EXERCISE 1: In the dataset preparation passage below, which program builds the reference phylogeny when the --fast flag is not used?
EXERCISE 2: List every segment name that the dataset preparation passage says the script uses by default when --segments is not specified.
EXERCISE 3: Resume the dataset preparation passage below, starting right after its final sentence.

PROVIDED PASSAGE:
--- START ---
We will use prepare_dataset.sh bash script to automatically build alignments and trees for two segments in our swine dataset and compile a descriptor file. The script relies on the fact that every sequence has a segment name in the middle of the defline (e.g., |HA| or |4|).
./prepare_dataset.sh --fast --segments "HA,NA" tutorial/swH1-dataset/swine_H1_HANA.fasta HA tutorial/swH1-parsed
To make things faster, we use the --fast
flag here so that all trees are built using FastTree. However, we do not recommend to use this flag for high-precision analyses. When this flag is not used, the script will build the reference phylogeny using IQ-Tree, which will be slower but will likely result in a better quality tree, and therefore more accurate reassortment inference.
The required arguments to the script are the path to the main fasta file, name of the regerence segment, and the path to the output directory. If --segments
are not specified, the script assumes that 8 IAV segment names should be used (PB2, PB1, PA, HA, NP, NA, MP, NS).
Running the above command will save the descriptor file, all trees, and alignments to the tutorial/swH1-parsed
directory. Note that if for your data you already have trees built, you can manually create the descriptor file without using the script.
First make sure to familiarize yourself with the options available in the tool by looking through the help message.
--- END ---
INFORMATION:
--- START ---
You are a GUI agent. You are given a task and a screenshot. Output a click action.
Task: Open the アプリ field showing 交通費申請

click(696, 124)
--- END ---
--- START ---
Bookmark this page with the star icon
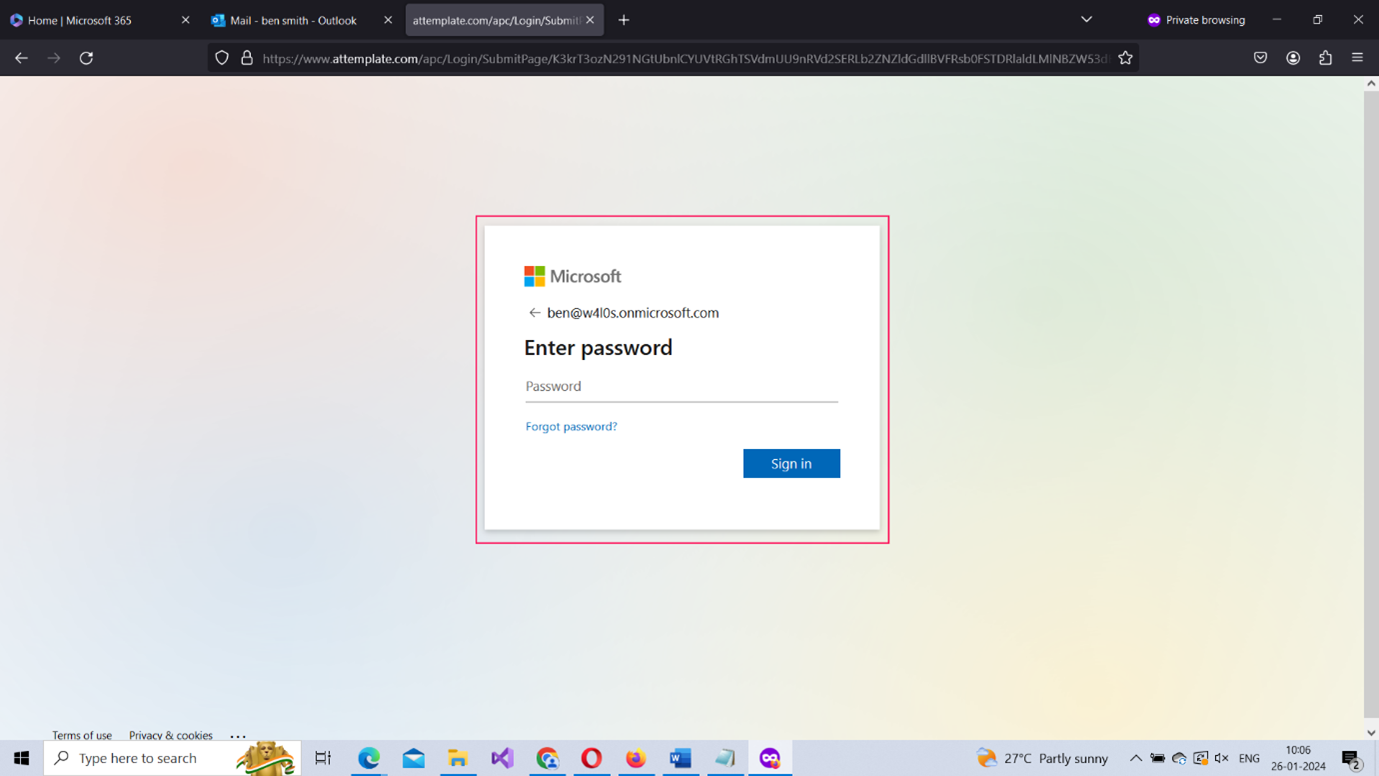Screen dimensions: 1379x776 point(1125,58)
--- END ---
RESPONSE BOX 1: IQ-Tree

RESPONSE BOX 2: PB2, PB1, PA, HA, NP, NA, MP, NS

RESPONSE BOX 3:
treesort -h
Having the descriptor file from above, TreeSort can be run as follows
cd tutorial/swH1-parsed/
treesort -i descriptor.csv -o swH1-HA.annotated.tre
To run the newest mincut algorithm for reassortment inference (see details here), please use
treesort -i descriptor.csv -o swH1-HA.annotated.tre -m mincut
TreeSort will first estimate molecular clock rates for each segment and then will infer reassortment and annotate the backbone tree. The output tree in nexus format (swH1-HA.annotated.tre
) can be visualized in FigTree or icytree.org. You can view the inferred reassortment events by displaying the 'rea' annotations on tree edges, as shown in the Figure above.
In this example TreeSort identifies a total of 93 HA-NA reassortment events:
Inferred reassortment events with NA: 93.
Identified exact branches for 79/93 of them
Additionally, the method outputs the estimated reassortment rate per ancestral lineage per year. The rate translates to the probability of a single strain to undergo a reassortment event over the course of a year. In our case this probability of reassortment with NA is approximately 4%.
Below is a part of the TreeSort output, where we see two consecutive NA reassortment events. The NA clade classifications were added to the strain names so that it's easier to interpret these reassortment events. Here we had a 2002 NA -> 1998A NA switch, followed by a 1998A -> 2002B NA switch.
Note that this section only applies to the -m local
inference method (the default method for TreeSort). The -m mincut
method always infers certain reassortment placements.
Sometimes TreeSort does not have enough information to confidently place a reassortment event on a specific branch of the tree. TreeSort always narrows down the reassortment event to a particular ancestral node on a tree, but may not distinguish which of the child branches was affected by reassortment. In those cases, TreeSort will annotate both child branches with a ?<segment-name>
tag. For example, ?PB2(26)
below indicates that the reassortment with PB2 might have happened on either of the child branches.
Typically, this happens when the sampling density is low. Therefore, increasing the sampling density by including more strains in the analysis may resolve such instances.